Information provided —
━━━━━━━━━━━━━━━━━━━━

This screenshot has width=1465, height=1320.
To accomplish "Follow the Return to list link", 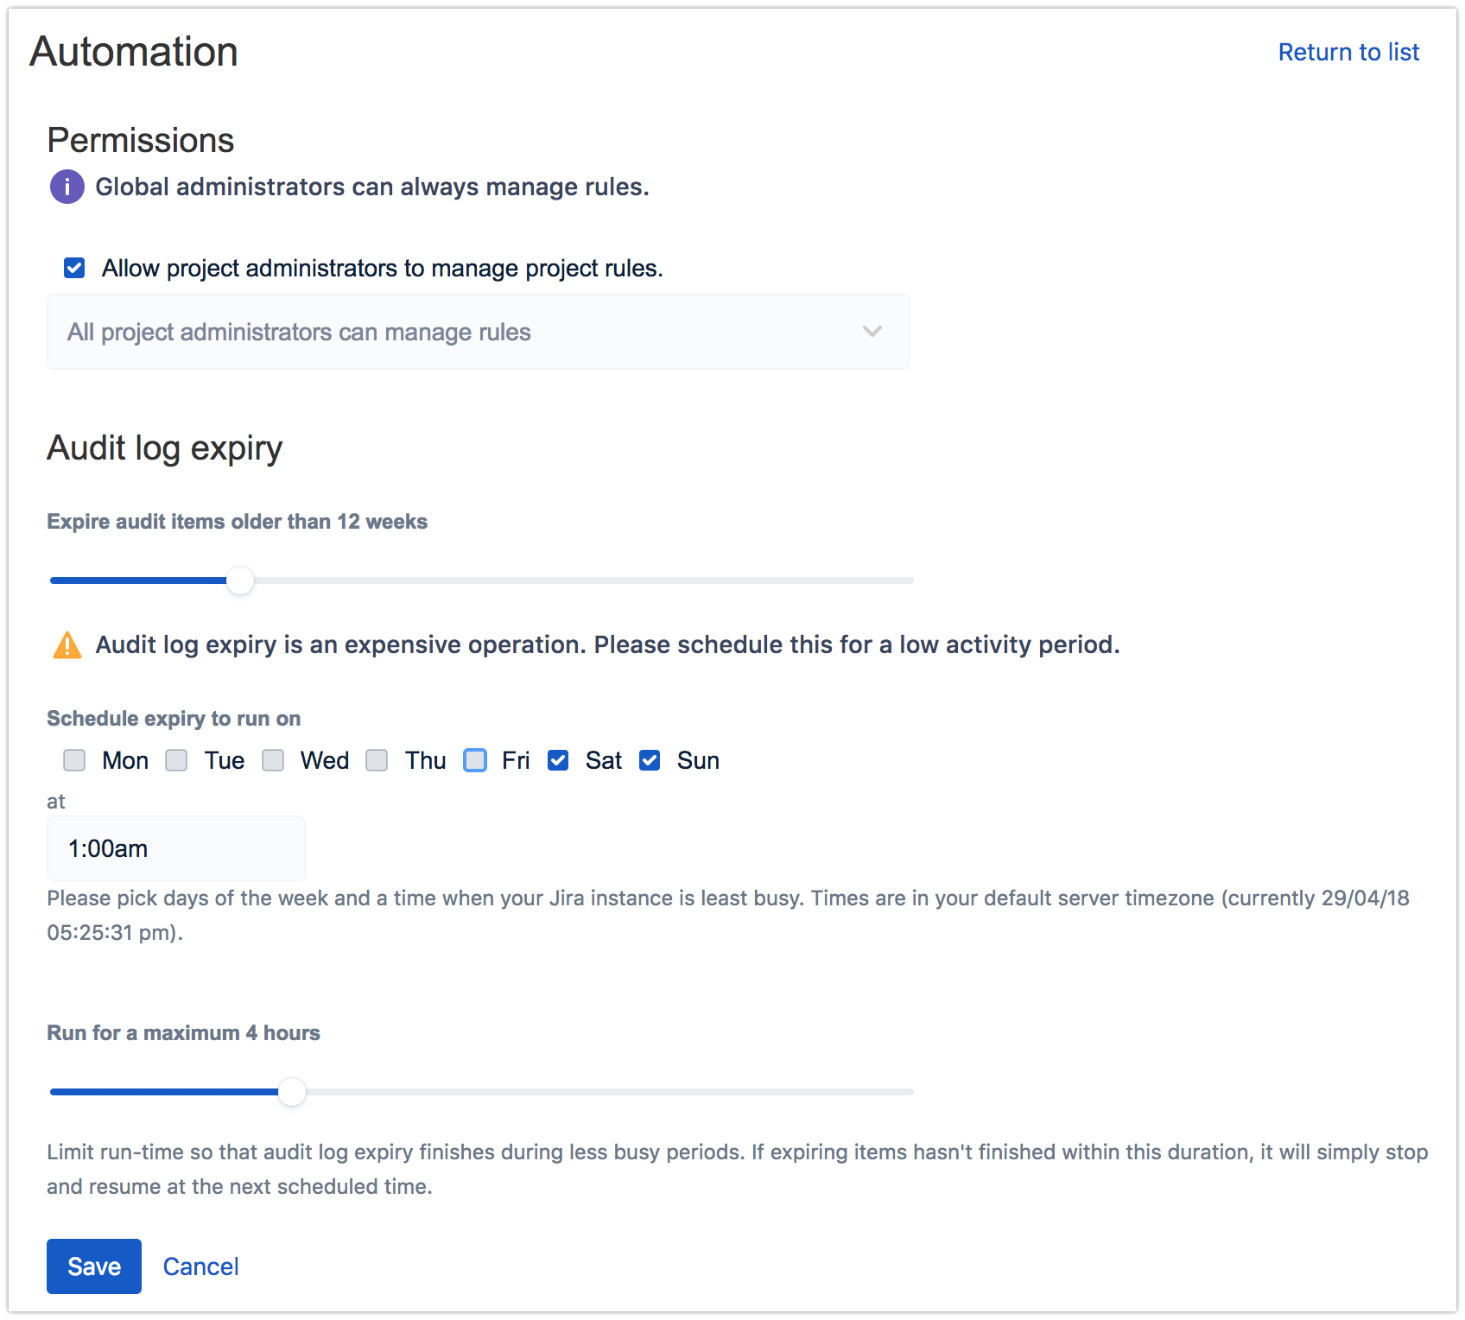I will pyautogui.click(x=1348, y=52).
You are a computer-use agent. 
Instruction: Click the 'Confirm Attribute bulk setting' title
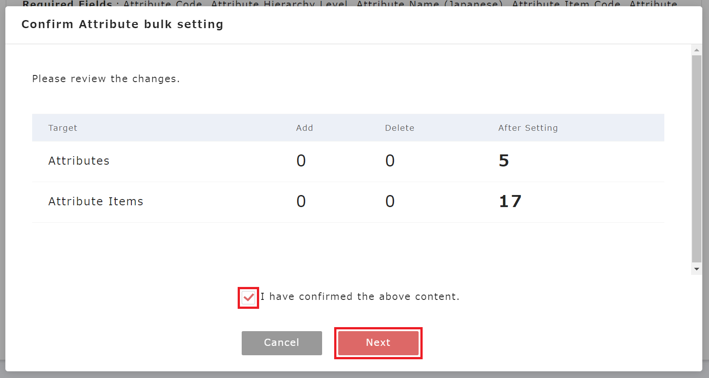122,25
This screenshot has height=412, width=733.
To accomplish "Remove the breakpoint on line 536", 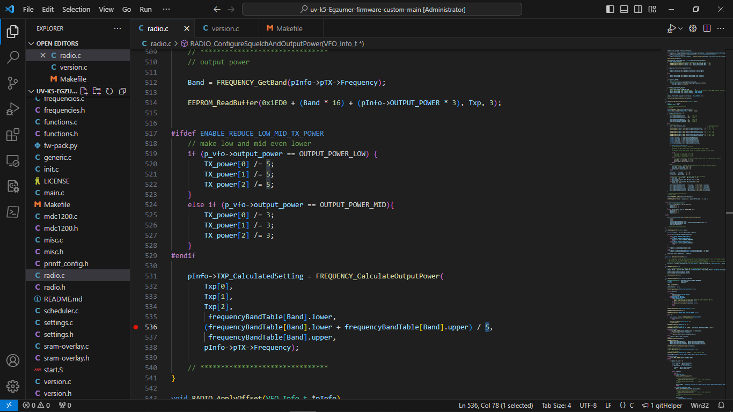I will 136,327.
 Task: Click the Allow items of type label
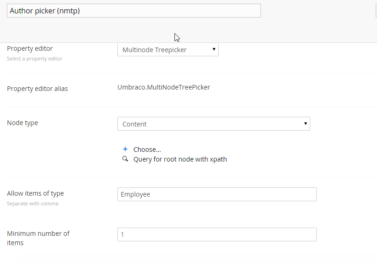point(35,193)
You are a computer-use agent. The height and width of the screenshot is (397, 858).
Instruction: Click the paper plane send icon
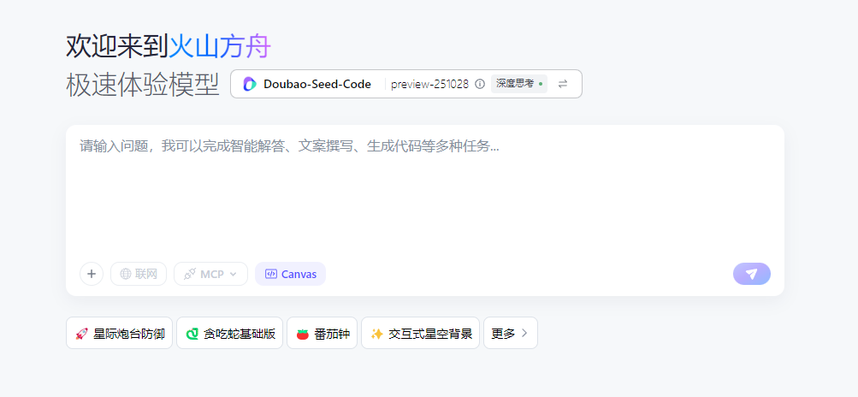[751, 274]
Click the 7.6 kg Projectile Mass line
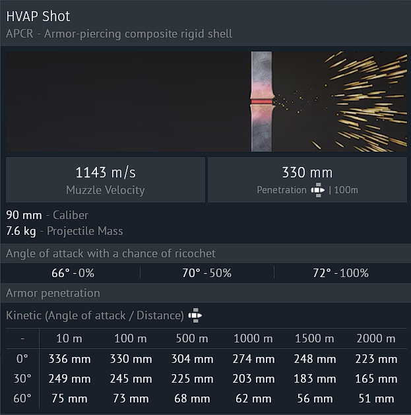411x415 pixels. click(65, 231)
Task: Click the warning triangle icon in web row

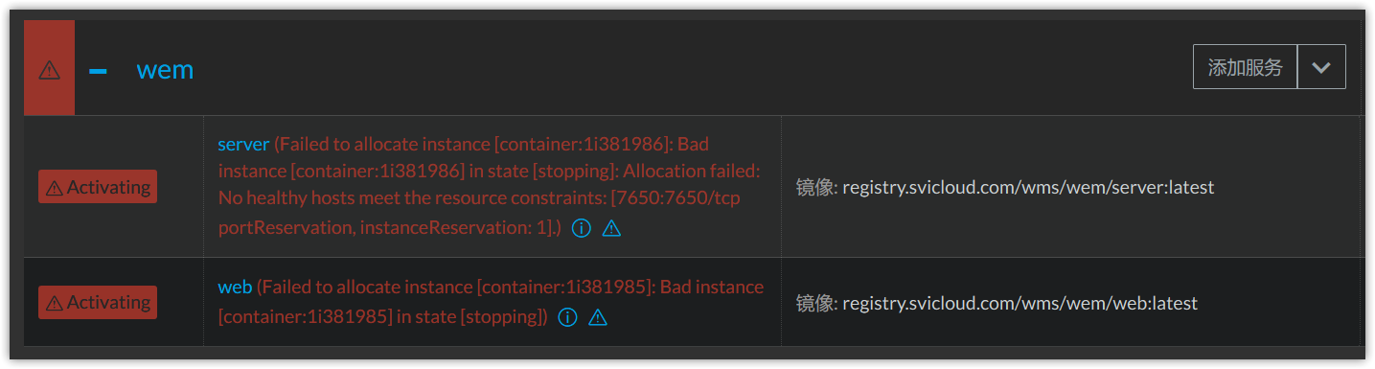Action: pos(598,316)
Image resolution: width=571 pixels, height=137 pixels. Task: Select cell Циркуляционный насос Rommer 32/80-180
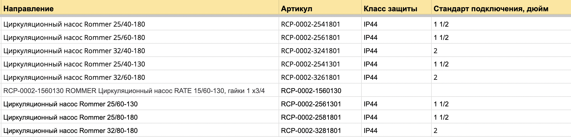[140, 130]

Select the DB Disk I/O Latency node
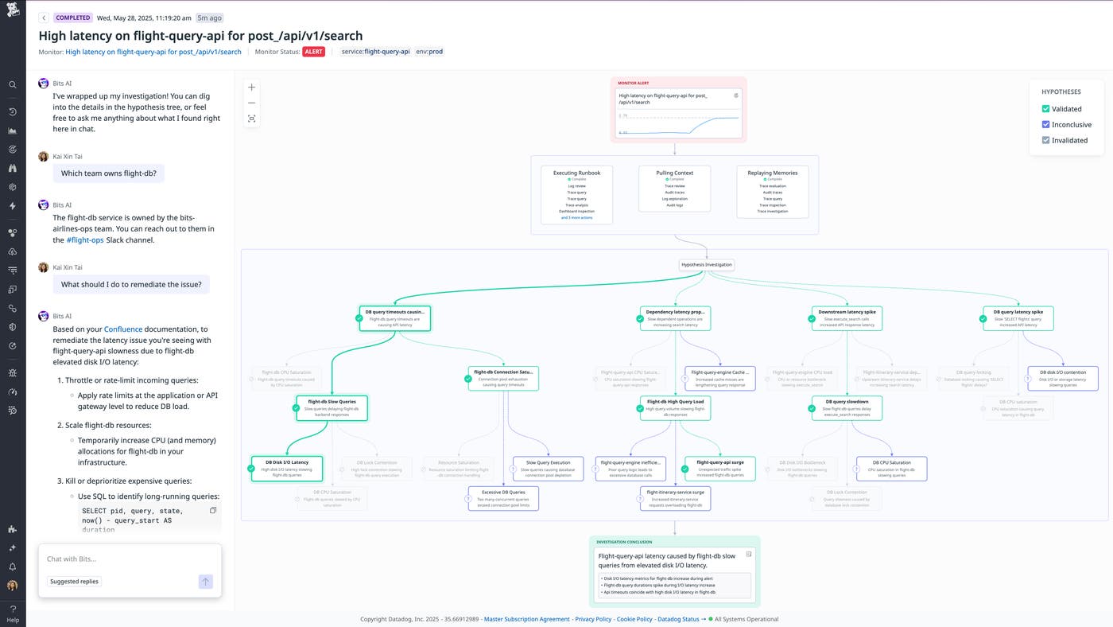click(287, 467)

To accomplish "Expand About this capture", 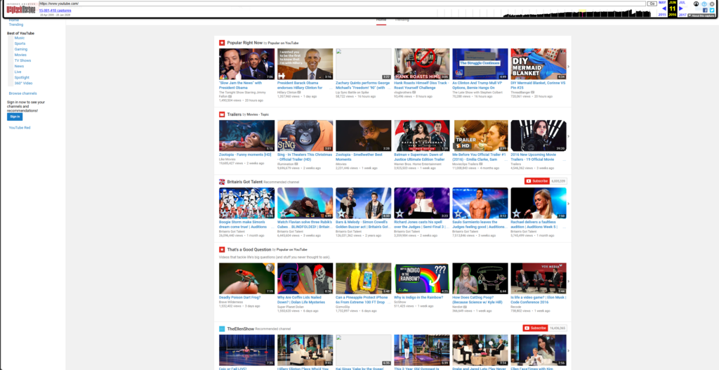I will click(x=700, y=15).
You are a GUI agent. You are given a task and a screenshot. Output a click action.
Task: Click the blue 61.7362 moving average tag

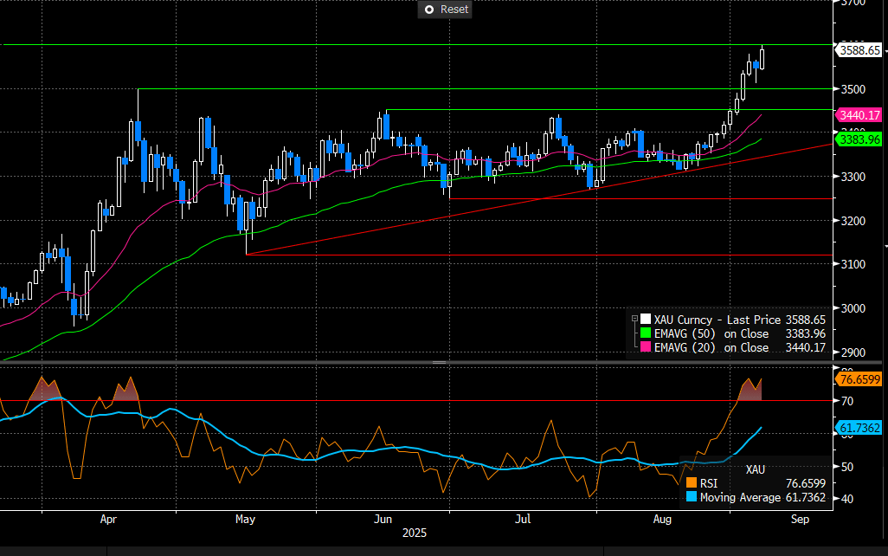[x=859, y=428]
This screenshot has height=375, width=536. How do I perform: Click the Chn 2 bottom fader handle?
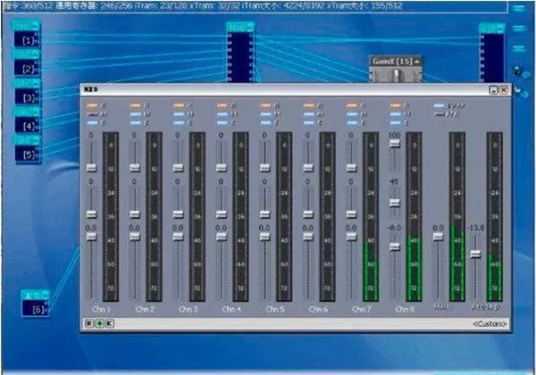click(x=134, y=237)
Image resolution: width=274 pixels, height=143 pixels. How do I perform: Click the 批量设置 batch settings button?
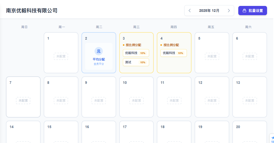point(252,11)
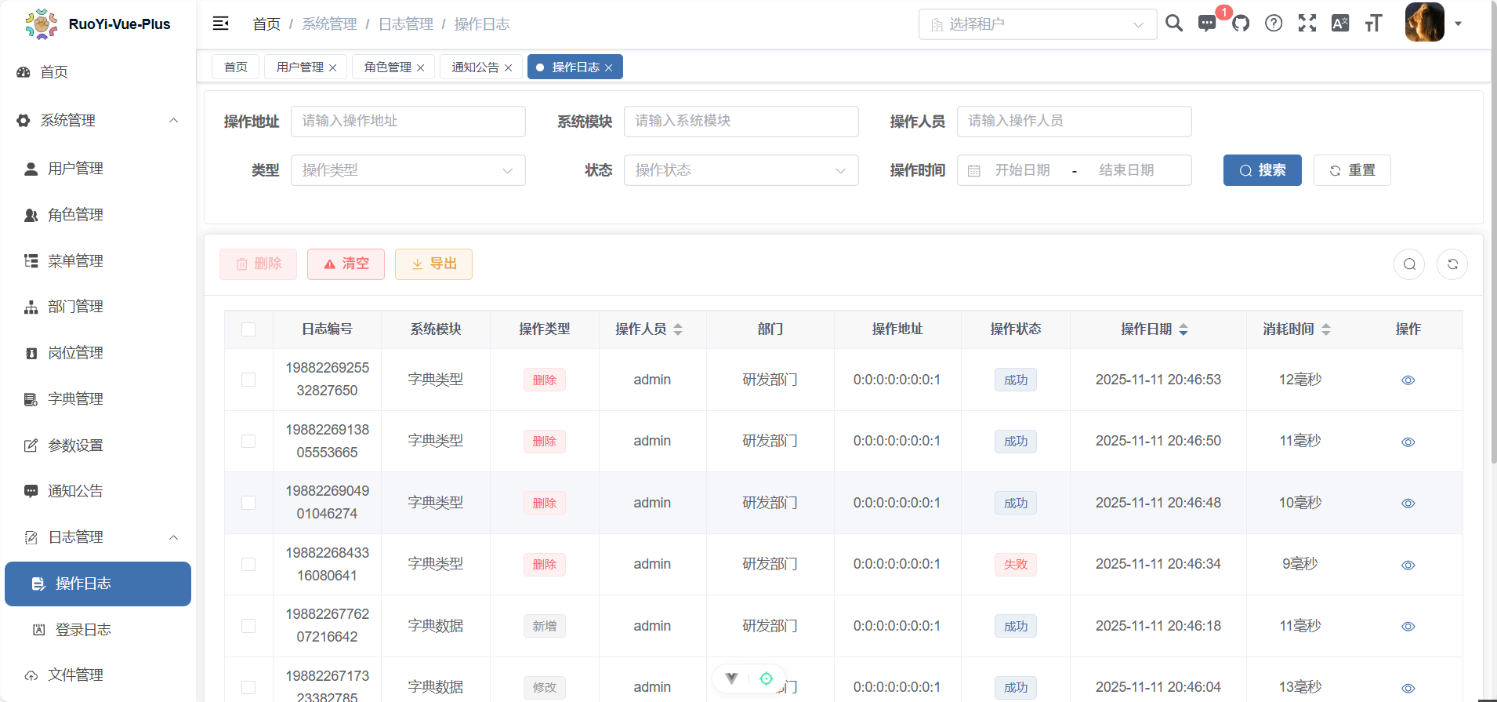
Task: Open the font size settings icon
Action: point(1373,24)

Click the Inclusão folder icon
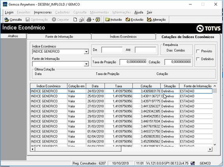(107, 20)
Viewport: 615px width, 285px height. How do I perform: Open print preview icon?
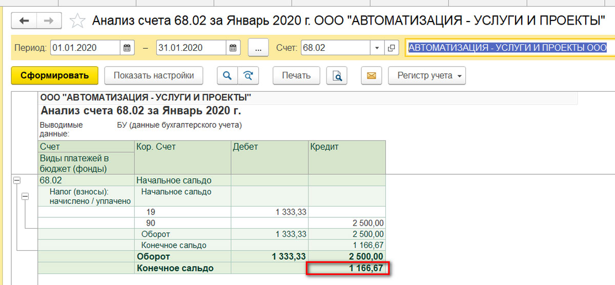(x=337, y=76)
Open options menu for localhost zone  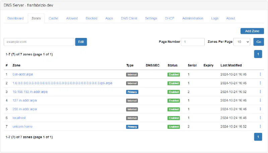tap(260, 118)
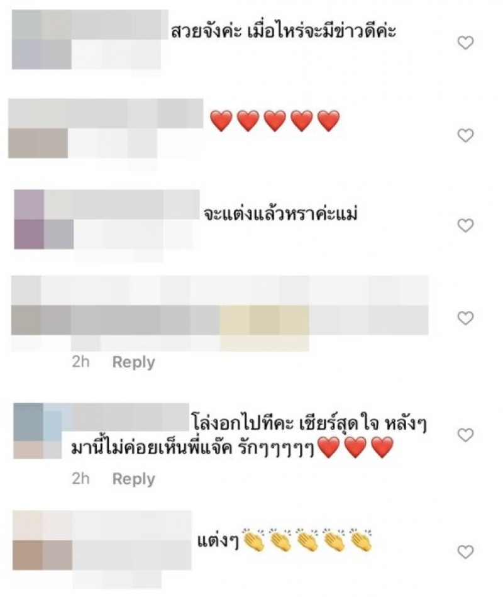503x597 pixels.
Task: Tap the comment text 'จะแต่งแล้วหราค่ะแม่'
Action: click(x=280, y=214)
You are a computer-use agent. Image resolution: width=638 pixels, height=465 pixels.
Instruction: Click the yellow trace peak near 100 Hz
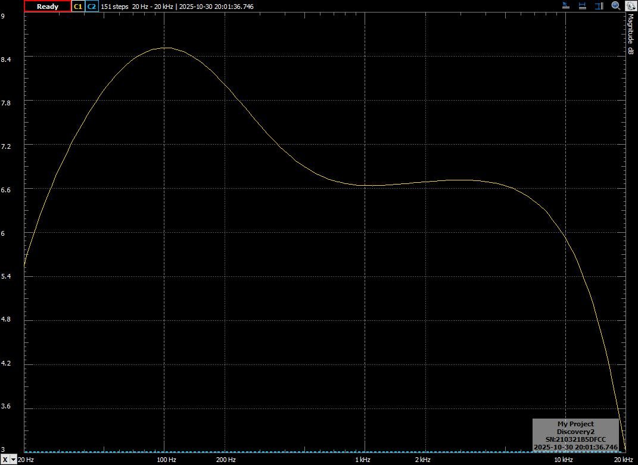pyautogui.click(x=166, y=48)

━━━━━━━━━━━━━━━━━━━━

Directions —
Convert the listing lines from the line with "You are a computer-use agent. The" to the line with "click(287, 467)", both included, into a numbered list, leaving out blank lines and the pictures.

Complete answer —
1. You are a computer-use agent. The height and width of the screenshot is (397, 858).
2. Instruction: Click the paper plane send icon
3. [751, 274]
4. Click the 7.6 kg Projectile Mass line
5. 411x415 pixels. click(65, 231)
6. Task: Click the warning triangle icon in web row
7. Action: pos(598,316)
8. Image resolution: width=571 pixels, height=137 pixels. Task: Select cell Циркуляционный насос Rommer 32/80-180
9. [140, 130]
10. Select the DB Disk I/O Latency node
11. click(287, 467)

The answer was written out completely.